In order to replicate the read.delim behavior I would suggest you strip the UTF-16LE Null code points before reading. You can do this in a streaming fashion with vroom using a pipe connection pipe() with a perl one liner to remove the null code points. After doing this the results seem to match those of read.delim on the small example you gave (after a minor change to vroom to allow it to support passing a pipe() and re-encoding 3e39bad854ddb66e5744f8b64f7f6d2f0b8f86a1). e.g.

f <- "~/data/utf-16le.txt"
if (!file.exists(f)) {
  download.file("https://github.com/r-lib/vroom/files/6567697/utf-16le.txt", f)
}

library(vroom)

d_rd16_skip <- read.delim(
  f, fileEncoding = "UTF-16LE", skipNul = TRUE,
  header = TRUE, sep = "\t", colClasses = "character",
  strip.white = TRUE, na.strings = "",
  quote = "", allowEscapes = FALSE, comment.char = ""
)

con <- pipe(sprintf("perl -pe 's/\\000\\000//g' < %s", f))

d_vr16 <- vroom(
  con, locale = locale(encoding = "UTF-16LE"),
  col_names = TRUE, delim = "\t", col_types = cols(.default = col_character()),
  trim_ws = TRUE, na = "",
  quote = "", escape_double = FALSE, escape_backslash = FALSE, comment = ""
)

testthat::expect_equal(as.data.frame(d_vr16), d_rd16_skip)

Created on 2021-06-01 by the reprex package (v2.0.0)
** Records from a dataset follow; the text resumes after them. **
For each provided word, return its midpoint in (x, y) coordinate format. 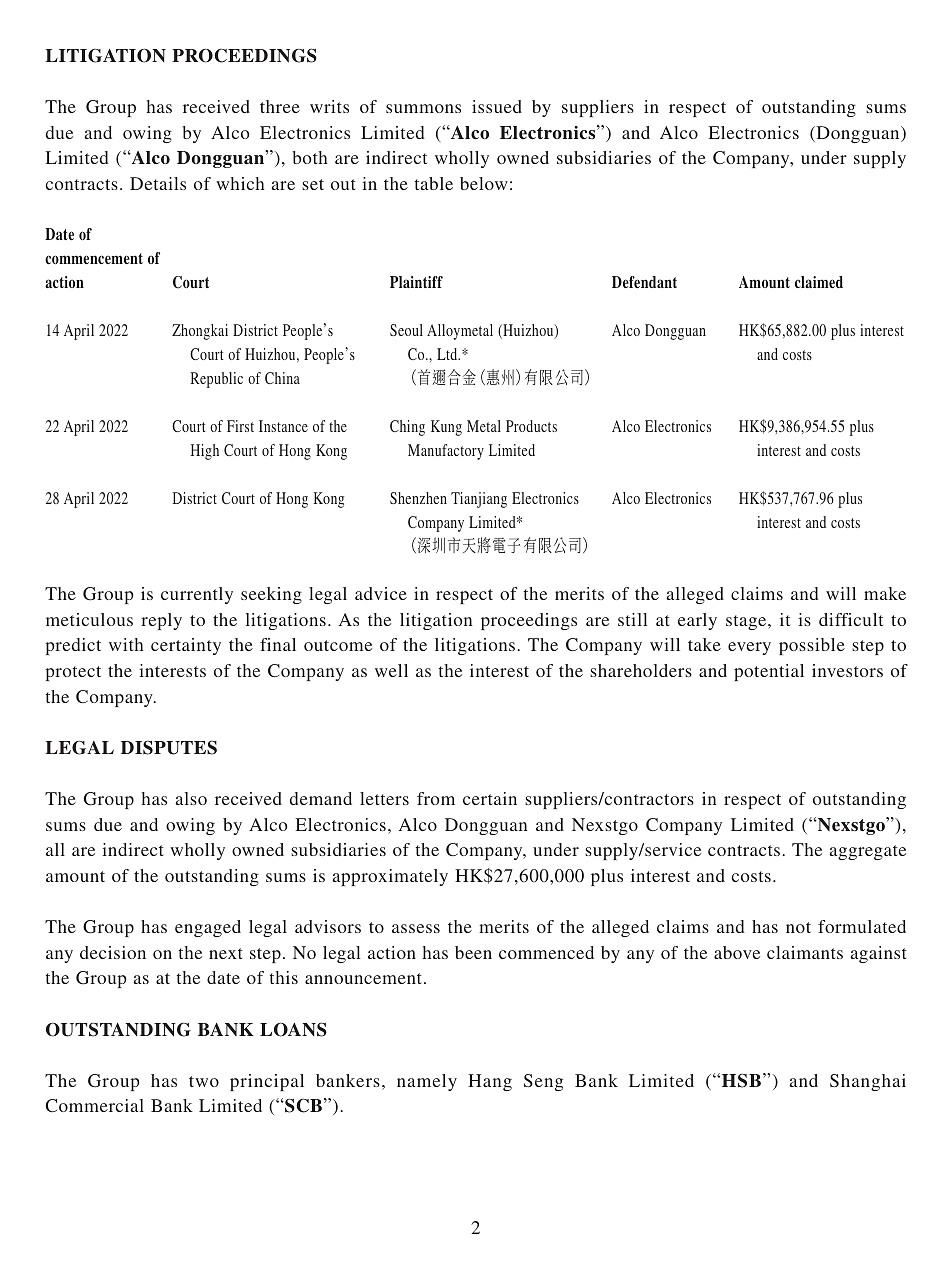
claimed (819, 282)
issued (497, 106)
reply (161, 621)
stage (747, 622)
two (204, 1081)
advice (381, 593)
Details (158, 183)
jimhester commented 3 years ago

Also note that vroom re-encodes the full file in the background to your temp directory every time you read the file. If you are reading this file many times you may want to re-encode the file (and remove the null code points) upfront to UTF-8 yourself with the iconv command line tool or other means prior to trying to read it with vroom.

rgayler commented 3 years ago

it truncates the field when a null is encountered and ignores the rest of the field.

Although the fact that it's yielding about half as many fields as there are tabs in the file and that it has produced some field values with embedded tabs suggests it's not doing the truncate and ignore quite as I would expect.

In order to replicate the read.delim behavior I would suggest ...

All excellent suggestions. Thanks, @jimhester .

My current project that provoked this issue is an attempt at reproducible science, so I was hoping to do all the processing in R to maximise the portability across platforms (that I don't have access to). I think I'll just declare the input file to be unpleasant, fix it outside R with linux shell commands (to convert to UTF-8 and delete all nulls), and leave the readers to sort it out for themselves if they need to reproduce it on a non-linux platform.